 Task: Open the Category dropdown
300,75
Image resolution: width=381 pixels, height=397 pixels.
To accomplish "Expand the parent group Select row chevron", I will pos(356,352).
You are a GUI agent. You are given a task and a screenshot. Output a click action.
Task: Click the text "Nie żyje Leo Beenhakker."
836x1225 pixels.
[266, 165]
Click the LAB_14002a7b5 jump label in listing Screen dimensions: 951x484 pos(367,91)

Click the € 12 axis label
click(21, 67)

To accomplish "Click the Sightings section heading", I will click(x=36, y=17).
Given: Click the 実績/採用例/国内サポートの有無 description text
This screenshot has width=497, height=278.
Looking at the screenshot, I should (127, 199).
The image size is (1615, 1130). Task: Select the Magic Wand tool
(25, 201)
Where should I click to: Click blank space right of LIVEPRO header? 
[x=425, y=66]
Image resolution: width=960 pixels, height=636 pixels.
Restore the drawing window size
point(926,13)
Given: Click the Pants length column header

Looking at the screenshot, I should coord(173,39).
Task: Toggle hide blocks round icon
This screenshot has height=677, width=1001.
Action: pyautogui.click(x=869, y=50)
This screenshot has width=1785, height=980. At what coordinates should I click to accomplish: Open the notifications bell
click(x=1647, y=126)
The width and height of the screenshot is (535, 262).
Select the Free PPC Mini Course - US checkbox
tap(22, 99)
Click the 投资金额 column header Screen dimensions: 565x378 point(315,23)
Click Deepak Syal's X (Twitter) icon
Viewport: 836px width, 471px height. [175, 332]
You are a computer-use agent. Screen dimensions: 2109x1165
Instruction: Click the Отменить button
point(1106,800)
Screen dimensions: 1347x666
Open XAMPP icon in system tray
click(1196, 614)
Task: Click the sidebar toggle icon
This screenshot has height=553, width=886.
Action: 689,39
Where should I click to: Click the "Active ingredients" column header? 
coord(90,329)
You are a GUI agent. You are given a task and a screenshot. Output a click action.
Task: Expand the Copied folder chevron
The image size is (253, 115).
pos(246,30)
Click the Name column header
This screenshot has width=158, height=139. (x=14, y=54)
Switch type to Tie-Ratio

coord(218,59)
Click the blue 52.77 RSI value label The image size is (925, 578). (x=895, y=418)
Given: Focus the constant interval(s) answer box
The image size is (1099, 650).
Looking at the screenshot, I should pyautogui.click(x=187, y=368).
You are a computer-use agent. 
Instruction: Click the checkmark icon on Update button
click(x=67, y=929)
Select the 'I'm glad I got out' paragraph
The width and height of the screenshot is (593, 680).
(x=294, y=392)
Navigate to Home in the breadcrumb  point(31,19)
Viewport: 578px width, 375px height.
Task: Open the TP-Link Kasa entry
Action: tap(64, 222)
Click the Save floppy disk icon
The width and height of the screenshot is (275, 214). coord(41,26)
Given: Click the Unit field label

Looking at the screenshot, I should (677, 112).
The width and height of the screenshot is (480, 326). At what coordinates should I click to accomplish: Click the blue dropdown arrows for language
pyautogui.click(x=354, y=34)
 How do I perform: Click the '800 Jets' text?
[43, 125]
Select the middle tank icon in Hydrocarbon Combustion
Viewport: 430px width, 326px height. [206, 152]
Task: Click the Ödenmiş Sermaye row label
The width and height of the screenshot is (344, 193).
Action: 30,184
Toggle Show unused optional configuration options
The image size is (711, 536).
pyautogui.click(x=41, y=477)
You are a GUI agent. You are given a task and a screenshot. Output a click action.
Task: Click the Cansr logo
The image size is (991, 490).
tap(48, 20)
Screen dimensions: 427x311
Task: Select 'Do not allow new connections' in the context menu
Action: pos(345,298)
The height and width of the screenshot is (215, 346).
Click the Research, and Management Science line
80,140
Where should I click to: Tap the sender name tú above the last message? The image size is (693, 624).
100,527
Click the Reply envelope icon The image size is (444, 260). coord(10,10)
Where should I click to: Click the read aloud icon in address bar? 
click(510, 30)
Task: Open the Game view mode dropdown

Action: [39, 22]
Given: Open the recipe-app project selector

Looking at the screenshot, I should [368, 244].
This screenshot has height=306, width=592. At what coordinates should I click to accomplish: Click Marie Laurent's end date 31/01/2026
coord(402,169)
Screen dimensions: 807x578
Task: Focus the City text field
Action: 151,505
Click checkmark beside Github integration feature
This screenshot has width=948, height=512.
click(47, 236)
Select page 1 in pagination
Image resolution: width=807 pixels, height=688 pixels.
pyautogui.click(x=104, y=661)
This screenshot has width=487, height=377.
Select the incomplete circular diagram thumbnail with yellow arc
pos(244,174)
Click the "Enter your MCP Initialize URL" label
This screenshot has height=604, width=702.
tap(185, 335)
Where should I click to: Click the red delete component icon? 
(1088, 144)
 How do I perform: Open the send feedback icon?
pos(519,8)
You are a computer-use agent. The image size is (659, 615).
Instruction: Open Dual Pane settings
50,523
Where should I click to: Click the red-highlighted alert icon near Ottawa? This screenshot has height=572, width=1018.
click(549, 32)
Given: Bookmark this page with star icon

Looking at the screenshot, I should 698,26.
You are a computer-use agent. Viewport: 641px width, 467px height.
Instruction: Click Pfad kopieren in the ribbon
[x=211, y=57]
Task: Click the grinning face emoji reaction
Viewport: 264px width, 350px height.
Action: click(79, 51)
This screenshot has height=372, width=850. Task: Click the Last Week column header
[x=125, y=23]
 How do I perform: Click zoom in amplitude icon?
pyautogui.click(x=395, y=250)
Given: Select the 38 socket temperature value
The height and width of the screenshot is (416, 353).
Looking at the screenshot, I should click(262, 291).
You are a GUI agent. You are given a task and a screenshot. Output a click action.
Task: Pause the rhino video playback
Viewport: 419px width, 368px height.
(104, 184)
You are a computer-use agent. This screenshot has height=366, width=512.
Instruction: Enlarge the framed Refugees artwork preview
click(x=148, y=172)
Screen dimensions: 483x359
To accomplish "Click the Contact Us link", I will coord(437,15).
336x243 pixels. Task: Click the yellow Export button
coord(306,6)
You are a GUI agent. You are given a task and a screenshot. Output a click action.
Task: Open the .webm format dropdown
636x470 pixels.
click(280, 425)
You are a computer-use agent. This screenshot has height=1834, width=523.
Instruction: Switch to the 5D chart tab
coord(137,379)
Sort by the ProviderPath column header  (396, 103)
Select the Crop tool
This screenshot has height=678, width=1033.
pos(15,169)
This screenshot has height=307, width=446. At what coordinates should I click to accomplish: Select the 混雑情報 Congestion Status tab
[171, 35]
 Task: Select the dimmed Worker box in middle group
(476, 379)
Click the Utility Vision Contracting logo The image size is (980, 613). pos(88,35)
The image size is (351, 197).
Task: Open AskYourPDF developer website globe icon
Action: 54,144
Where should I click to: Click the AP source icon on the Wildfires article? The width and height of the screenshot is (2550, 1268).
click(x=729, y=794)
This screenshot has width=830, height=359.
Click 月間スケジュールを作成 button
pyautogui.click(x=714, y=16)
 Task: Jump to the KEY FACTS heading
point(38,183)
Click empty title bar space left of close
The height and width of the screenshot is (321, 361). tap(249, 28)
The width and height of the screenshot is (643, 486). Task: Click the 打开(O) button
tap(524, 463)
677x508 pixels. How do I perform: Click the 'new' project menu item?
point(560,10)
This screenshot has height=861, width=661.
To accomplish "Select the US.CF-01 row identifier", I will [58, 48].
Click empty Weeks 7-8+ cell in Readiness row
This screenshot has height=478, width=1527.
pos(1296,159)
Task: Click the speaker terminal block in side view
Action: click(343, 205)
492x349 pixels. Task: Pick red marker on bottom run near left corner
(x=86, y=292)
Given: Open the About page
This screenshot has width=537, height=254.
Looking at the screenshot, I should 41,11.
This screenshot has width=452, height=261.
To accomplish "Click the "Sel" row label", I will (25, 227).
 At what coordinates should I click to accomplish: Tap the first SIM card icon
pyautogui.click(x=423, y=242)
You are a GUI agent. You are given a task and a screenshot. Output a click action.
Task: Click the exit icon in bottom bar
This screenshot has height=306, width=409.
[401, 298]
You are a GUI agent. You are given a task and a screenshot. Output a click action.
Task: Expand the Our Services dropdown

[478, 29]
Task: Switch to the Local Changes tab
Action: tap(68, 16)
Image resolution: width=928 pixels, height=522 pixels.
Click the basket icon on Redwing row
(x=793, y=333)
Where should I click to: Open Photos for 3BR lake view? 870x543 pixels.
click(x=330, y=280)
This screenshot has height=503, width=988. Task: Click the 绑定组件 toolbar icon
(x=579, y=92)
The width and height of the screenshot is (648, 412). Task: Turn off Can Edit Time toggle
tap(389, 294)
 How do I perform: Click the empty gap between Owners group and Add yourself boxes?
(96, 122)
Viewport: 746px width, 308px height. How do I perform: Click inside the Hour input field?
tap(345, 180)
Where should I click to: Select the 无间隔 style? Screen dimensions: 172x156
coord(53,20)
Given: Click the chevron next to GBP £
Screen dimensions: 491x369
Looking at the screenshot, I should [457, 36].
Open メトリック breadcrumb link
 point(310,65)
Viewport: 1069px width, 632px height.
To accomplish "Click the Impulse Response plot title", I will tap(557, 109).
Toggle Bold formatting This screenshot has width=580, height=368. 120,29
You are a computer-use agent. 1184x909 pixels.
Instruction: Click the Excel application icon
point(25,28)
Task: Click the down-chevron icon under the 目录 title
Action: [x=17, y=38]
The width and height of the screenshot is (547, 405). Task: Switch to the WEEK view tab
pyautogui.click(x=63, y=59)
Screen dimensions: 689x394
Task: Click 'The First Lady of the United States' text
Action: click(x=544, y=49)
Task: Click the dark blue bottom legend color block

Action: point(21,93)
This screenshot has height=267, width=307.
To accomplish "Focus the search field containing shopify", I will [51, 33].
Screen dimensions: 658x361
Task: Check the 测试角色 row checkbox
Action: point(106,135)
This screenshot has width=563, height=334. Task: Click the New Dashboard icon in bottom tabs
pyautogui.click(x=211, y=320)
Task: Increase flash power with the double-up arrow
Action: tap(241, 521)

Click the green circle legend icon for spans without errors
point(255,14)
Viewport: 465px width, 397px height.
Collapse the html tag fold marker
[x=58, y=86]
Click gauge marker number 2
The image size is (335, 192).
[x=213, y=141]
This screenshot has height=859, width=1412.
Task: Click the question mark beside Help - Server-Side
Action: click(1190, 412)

________________________

Written instruction - Copy out the items from the line with "You are a computer-use agent. The" to the line with "Action: 54,144", keeping each line as it stands.

Correct answer -
You are a computer-use agent. The image size is (659, 615).
Instruction: Open Dual Pane settings
50,523
Where should I click to: Click the red-highlighted alert icon near Ottawa? This screenshot has height=572, width=1018.
click(549, 32)
Given: Bookmark this page with star icon

Looking at the screenshot, I should 698,26.
You are a computer-use agent. Viewport: 641px width, 467px height.
Instruction: Click Pfad kopieren in the ribbon
[x=211, y=57]
Task: Click the grinning face emoji reaction
Viewport: 264px width, 350px height.
Action: click(79, 51)
This screenshot has height=372, width=850. Task: Click the Last Week column header
[x=125, y=23]
 How do I perform: Click zoom in amplitude icon?
pyautogui.click(x=395, y=250)
Given: Select the 38 socket temperature value
The height and width of the screenshot is (416, 353).
Looking at the screenshot, I should click(262, 291).
You are a GUI agent. You are given a task and a screenshot. Output a click action.
Task: Pause the rhino video playback
Viewport: 419px width, 368px height.
(104, 184)
You are a computer-use agent. This screenshot has height=366, width=512.
Instruction: Enlarge the framed Refugees artwork preview
click(x=148, y=172)
Screen dimensions: 483x359
To accomplish "Click the Contact Us link", I will coord(437,15).
336x243 pixels. Task: Click the yellow Export button
coord(306,6)
You are a GUI agent. You are given a task and a screenshot. Output a click action.
Task: Open the .webm format dropdown
636x470 pixels.
click(280, 425)
You are a computer-use agent. This screenshot has height=1834, width=523.
Instruction: Switch to the 5D chart tab
coord(137,379)
Sort by the ProviderPath column header  (396, 103)
Select the Crop tool
This screenshot has height=678, width=1033.
pos(15,169)
This screenshot has height=307, width=446. At what coordinates should I click to accomplish: Select the 混雑情報 Congestion Status tab
[171, 35]
 Task: Select the dimmed Worker box in middle group
(476, 379)
Click the Utility Vision Contracting logo The image size is (980, 613). pos(88,35)
The image size is (351, 197).
Task: Open AskYourPDF developer website globe icon
Action: 54,144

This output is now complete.